● WHAT IS EXPECTED: Copy each line in the data that includes the word "checkbox".

Top of DATA EXCERPTS

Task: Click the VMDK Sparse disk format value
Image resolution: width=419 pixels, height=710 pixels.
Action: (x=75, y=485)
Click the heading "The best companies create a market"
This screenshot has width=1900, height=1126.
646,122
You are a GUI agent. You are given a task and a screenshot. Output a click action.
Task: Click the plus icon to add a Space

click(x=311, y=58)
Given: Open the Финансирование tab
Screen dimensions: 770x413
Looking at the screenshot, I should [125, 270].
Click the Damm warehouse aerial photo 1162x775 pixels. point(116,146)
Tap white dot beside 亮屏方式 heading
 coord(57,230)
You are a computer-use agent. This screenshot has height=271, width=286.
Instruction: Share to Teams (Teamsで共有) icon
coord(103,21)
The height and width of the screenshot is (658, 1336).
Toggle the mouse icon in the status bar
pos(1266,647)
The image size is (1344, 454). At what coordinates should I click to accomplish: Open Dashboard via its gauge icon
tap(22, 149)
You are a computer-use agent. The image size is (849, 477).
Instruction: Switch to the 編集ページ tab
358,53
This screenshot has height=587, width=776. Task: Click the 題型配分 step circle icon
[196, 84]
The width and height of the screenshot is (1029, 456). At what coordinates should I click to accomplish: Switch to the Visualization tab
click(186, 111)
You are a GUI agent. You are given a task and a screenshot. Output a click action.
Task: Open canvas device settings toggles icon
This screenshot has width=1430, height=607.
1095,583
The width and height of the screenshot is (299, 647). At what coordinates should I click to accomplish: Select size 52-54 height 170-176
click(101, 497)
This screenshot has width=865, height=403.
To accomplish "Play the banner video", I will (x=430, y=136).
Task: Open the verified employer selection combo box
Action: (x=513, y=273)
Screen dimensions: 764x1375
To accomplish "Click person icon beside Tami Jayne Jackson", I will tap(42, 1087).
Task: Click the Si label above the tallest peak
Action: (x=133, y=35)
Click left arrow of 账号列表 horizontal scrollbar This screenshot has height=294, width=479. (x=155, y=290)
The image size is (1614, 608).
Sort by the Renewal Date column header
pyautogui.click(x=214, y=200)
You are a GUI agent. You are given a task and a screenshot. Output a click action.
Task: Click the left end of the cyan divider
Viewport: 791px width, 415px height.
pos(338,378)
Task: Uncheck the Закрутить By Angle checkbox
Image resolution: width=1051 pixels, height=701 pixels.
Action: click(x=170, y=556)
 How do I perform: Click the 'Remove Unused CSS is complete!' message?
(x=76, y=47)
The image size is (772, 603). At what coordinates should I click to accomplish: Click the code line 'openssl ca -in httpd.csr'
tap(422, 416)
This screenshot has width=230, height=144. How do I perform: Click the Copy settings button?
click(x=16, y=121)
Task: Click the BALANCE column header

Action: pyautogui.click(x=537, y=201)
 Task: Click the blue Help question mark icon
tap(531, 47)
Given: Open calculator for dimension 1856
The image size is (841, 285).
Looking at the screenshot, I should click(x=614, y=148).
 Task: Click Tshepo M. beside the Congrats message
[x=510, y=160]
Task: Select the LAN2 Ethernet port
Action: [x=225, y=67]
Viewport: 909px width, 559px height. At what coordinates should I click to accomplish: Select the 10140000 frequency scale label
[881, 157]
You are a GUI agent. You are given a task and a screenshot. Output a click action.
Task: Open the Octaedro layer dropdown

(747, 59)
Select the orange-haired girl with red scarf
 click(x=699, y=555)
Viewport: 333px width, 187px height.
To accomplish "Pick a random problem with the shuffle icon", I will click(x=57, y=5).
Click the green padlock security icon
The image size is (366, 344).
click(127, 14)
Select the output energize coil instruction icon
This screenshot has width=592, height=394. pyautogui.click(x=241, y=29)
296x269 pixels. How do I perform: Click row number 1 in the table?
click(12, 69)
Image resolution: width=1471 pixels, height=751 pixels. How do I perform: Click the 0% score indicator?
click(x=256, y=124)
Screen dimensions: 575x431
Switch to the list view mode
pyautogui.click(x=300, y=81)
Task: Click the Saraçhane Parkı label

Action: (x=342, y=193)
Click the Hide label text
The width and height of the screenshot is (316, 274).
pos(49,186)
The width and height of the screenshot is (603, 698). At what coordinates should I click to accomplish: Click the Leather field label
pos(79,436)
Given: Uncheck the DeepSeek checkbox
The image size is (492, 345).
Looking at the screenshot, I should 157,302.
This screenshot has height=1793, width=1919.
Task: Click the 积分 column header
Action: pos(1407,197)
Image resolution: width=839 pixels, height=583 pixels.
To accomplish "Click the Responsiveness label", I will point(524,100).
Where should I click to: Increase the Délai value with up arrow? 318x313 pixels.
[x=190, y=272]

Bottom of DATA EXCERPTS

● OUTPUT OF THE EXERCISE:
Task: Uncheck the Закрутить By Angle checkbox
Given: Uncheck the DeepSeek checkbox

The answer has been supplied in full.